On June 25, 2025, Irish Labour leader Ivana Bacik held up a printed copy of the Vance baby meme in the Dáil (Irish parliament) during a session about new U.S. visa requirements. The U.S. Embassy in Dublin had confirmed that Irish students applying for J, F, and M visas would need to set their social media profiles to public and provide all usernames from the past five years. Bacik called the situation "a major incursion on freedom of expression, unthinkable in a Western democracy". Video of the moment went viral on its own, creating a second wave of attention for the original meme.

Fun Facts

The White House official account's tweet of Vance's quote received a Community Note documenting all the times Zelenskyy had already said "thank you" to the United States.

Vance himself said he found the babyface edits funny in a March 5, 2025 interview with The Blaze.

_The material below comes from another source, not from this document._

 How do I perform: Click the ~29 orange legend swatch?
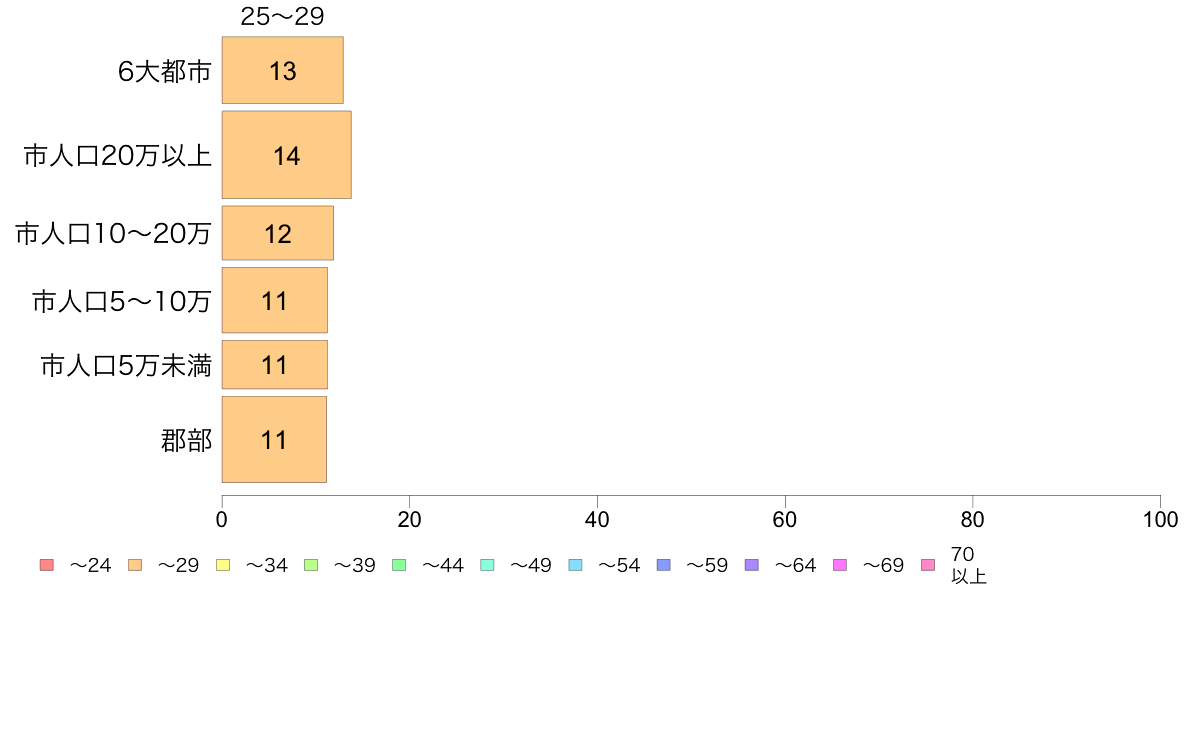click(135, 565)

The babyface editing trend began in October 2024, months before the Oval Office incident, when an X user promised to progressively round Vance's cheeks for every 100 likes.

A Norwegian tourist was denied entry to the U.S. in June 2025 after ICE agents found the Vance baby meme on his phone.

Irish Labour leader Ivana Bacik physically held up a printed copy of the meme in the Irish parliament while questioning government policy on U.S. visa requirements.

Derivatives & Variations

Propeller Hat Vance:

The most widely shared variant, showing Vance with a baby's propeller hat and a giant lollipop. Originated from @CNLiberalism's quote tweet on February 28[4].

"YOU SHOULDA SAID PWEASE":

@TheMisterFrog's all-caps babyface edit that hit 27.2 million views, spawning its own sub-meme as a standalone reaction image[4].

GigaChad Vance:

Conservative counter-memes depicting Vance in the GigaChad format, reframing the "Thank you" line as a power move[3].

Bob Ross / Minion / Alien Vance:

Various face-swap edits placing Vance's features onto pop culture characters[3].

Zelenskyy Thank-You Compilation:

@KareemRifai's tweet compiling Zelenskyy's many public expressions of gratitude to the U.S., used as a direct rebuttal. 20.3 million views[4].